Thing #3: Use a calm voice. An angry or agitated voice is just going to create friction with the person you’re talking to. 

Mirroring For Difficult Conversations

As Voss points out mirroring not only works to help build rapport. It can also help with difficult conversations. Here’s an example from the book. 

One of Voss’ students had to deal with an impulsive boss. The type that would swing by and drop a poorly thought-out assignment that typically created a lot of busy work. On top of all that, the work had to be done his way. 

As the story goes it was the end of a long consulting engagement.  Thousands of documents had been generated.  

Then the boss shows up at Voss’ student’s workspace.  Unannounced.  

“Let’s make two copies of all the paperwork,” the boss said. He was old school. Everything had to be printed out. 

“I’m sorry, two copies?” she said in an inquisitive tone, but kept calm. FM DJ voice. 

“Yes,” the boss responded, “one for us and one for the customer.”

“I’m sorry, so you’re saying that the client is asking for a copy and we need a copy for internal use?”

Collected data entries
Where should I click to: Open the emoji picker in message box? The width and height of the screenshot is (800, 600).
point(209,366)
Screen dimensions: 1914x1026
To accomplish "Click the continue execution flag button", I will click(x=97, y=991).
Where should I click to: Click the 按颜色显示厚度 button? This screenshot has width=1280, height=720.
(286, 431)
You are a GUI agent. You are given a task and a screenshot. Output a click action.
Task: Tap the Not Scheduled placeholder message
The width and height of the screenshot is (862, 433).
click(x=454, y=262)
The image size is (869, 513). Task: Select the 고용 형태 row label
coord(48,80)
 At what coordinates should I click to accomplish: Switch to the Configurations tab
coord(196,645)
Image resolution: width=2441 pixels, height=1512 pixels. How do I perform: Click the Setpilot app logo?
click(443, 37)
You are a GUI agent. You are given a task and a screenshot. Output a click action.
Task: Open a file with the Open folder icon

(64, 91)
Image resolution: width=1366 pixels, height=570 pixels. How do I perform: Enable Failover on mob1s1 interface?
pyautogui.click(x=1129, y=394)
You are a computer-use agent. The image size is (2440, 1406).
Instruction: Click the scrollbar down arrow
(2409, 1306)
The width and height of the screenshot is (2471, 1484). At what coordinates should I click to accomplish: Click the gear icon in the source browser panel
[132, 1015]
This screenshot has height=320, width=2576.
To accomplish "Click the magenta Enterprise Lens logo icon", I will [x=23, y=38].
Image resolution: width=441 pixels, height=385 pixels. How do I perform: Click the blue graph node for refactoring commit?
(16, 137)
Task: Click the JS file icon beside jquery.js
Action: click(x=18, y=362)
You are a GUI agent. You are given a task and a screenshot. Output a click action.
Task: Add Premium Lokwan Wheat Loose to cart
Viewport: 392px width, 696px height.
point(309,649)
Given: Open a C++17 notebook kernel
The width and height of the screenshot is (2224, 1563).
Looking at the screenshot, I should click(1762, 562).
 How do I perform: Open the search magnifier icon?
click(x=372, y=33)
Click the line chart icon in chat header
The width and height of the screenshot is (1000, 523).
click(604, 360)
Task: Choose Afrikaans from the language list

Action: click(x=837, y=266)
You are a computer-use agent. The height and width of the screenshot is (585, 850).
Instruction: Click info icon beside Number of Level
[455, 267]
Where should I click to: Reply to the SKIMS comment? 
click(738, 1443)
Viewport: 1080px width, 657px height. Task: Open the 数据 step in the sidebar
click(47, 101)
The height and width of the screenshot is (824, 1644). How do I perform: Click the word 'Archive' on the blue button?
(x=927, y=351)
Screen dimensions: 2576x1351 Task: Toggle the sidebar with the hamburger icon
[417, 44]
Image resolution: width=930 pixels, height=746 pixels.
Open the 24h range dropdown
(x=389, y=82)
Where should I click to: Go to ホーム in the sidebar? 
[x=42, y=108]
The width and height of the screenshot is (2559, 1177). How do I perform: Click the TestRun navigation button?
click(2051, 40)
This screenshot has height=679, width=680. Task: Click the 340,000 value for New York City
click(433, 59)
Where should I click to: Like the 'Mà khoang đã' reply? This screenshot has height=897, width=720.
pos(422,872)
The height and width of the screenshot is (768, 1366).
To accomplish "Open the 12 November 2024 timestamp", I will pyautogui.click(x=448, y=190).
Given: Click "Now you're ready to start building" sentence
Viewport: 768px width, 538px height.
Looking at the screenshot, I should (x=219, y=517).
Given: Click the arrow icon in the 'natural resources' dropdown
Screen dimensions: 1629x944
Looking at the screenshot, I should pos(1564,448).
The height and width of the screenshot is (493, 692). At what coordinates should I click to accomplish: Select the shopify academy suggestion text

**Task description**
Reproduce, word for word, the portion of the mirroring passage that opens with "As Voss points" and closes with "student’s workspace.  Unannounced.".

**Reply to the task**
As Voss points out mirroring not only works to help build rapport. It can also help with difficult conversations. Here’s an example from the book. 

One of Voss’ students had to deal with an impulsive boss. The type that would swing by and drop a poorly thought-out assignment that typically created a lot of busy work. On top of all that, the work had to be done his way. 

As the story goes it was the end of a long consulting engagement.  Thousands of documents had been generated.  

Then the boss shows up at Voss’ student’s workspace.  Unannounced.